An R Package for Turning Tweet JSON Files into a Tidyverse-ready Dataframe

Author: Jae Yeon Kim

File an issue if you have problems, questions or suggestions.

Summary

Twitter data is an important resource for social science research. (As of July 1, 2020, if you queried “Twitter” in Google Scholar, it returned more than seven million search results.) However, parsing a great deal of Twitter JSON data is not an easy task for researchers with little programming experience. This package provides functions to clean and wrangle Tweet JSON files simply and quickly.

1. Tidying a Tweet JSON file

Most social science researchers have only worked with clearly structured data (e.g., spreadsheets). If one downloads tweets from the Twitter API, these tweets were stored in a semi-structured file format called JSON (JaveScript Object Notation). In simple terms, it has some structure but does not resemble a spreadsheet. With tidytweetjson, one does not need to understand a JSON file structure. The package helps you to get a tidy data from a Tweet JSON file simply and quickly.

2. Tidying multiple Tweet JSON files

The other challenge is that, often, the number of tweets you want to analyze is large (several GBs or TBs). One way you can work around this problem is to split the JSON file, parse each JSON file into a dataframe, and join them.
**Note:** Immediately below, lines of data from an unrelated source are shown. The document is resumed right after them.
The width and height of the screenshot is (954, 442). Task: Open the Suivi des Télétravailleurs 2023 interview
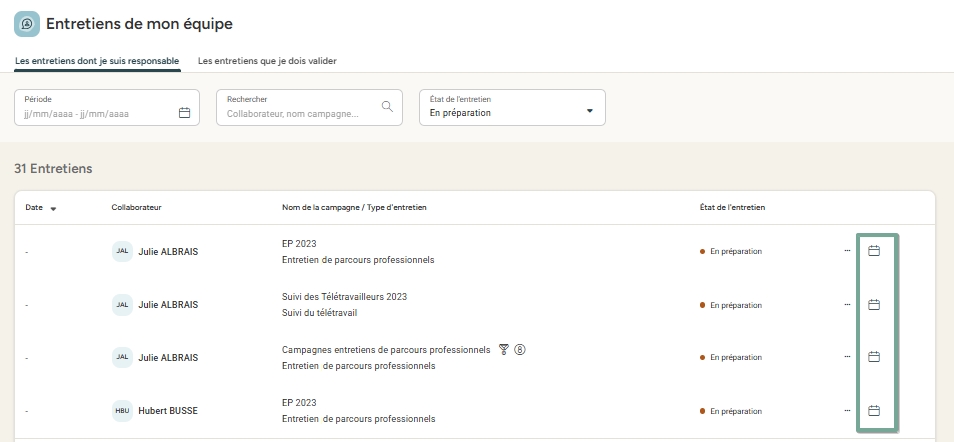[344, 297]
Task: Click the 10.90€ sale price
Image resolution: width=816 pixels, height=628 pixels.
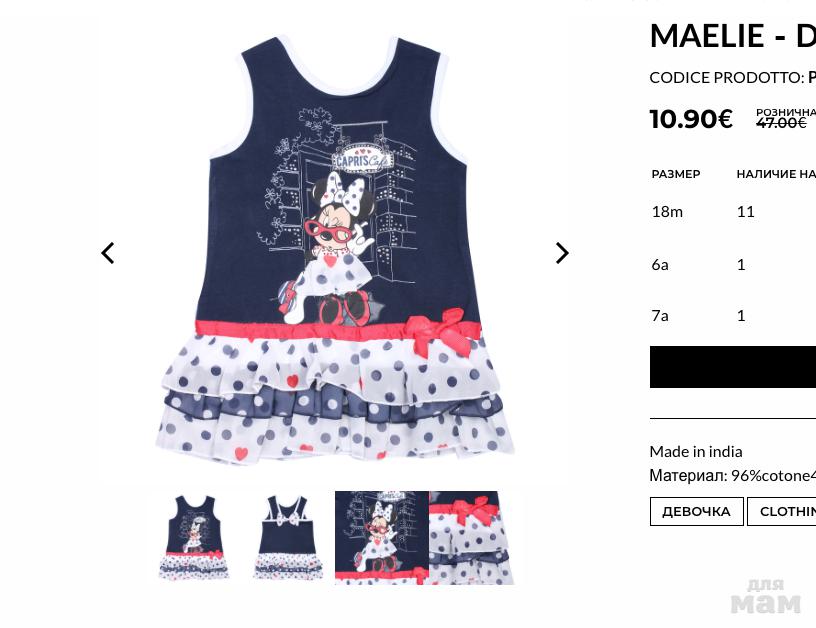Action: 691,119
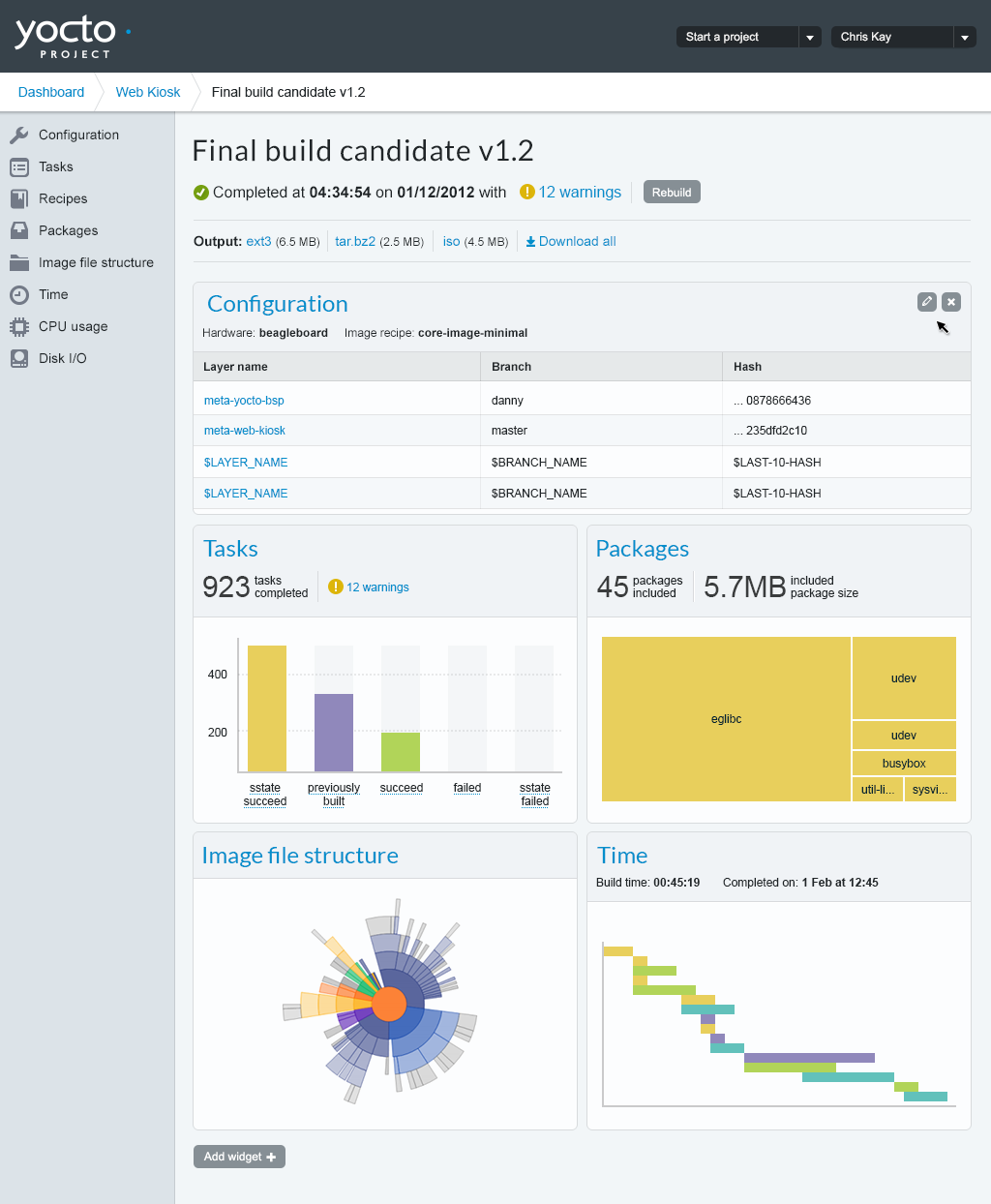
Task: Click the Time clock icon in sidebar
Action: [x=18, y=295]
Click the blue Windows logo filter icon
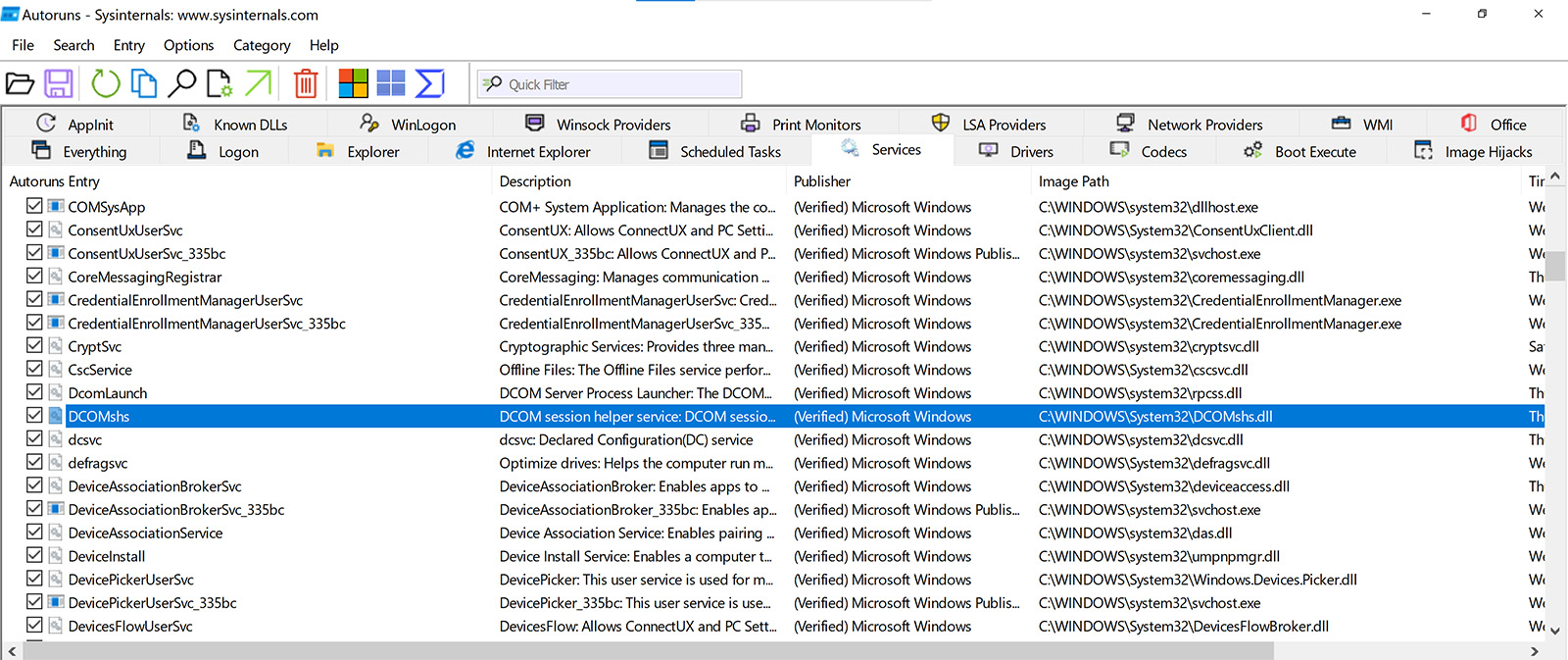This screenshot has width=1568, height=660. point(391,84)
With tidytweetjson, one does not need to write a for loop to perform this task. The package helps you to parse and join multiple JSON files into a tidyverse-ready dataframe with just one command.

Installation


## Install the current development version from GitHub

devtools::install_github("jaeyk/tidytweetjson",
                         dependencies = TRUE)

Responsible use

tidytweetjson should be used in strict accordance with Twitter’s developer terms.

How to download and split a big Tweet JSON file

Downalod a Tweet JSON file

  1. Sign up a Twitter developer account.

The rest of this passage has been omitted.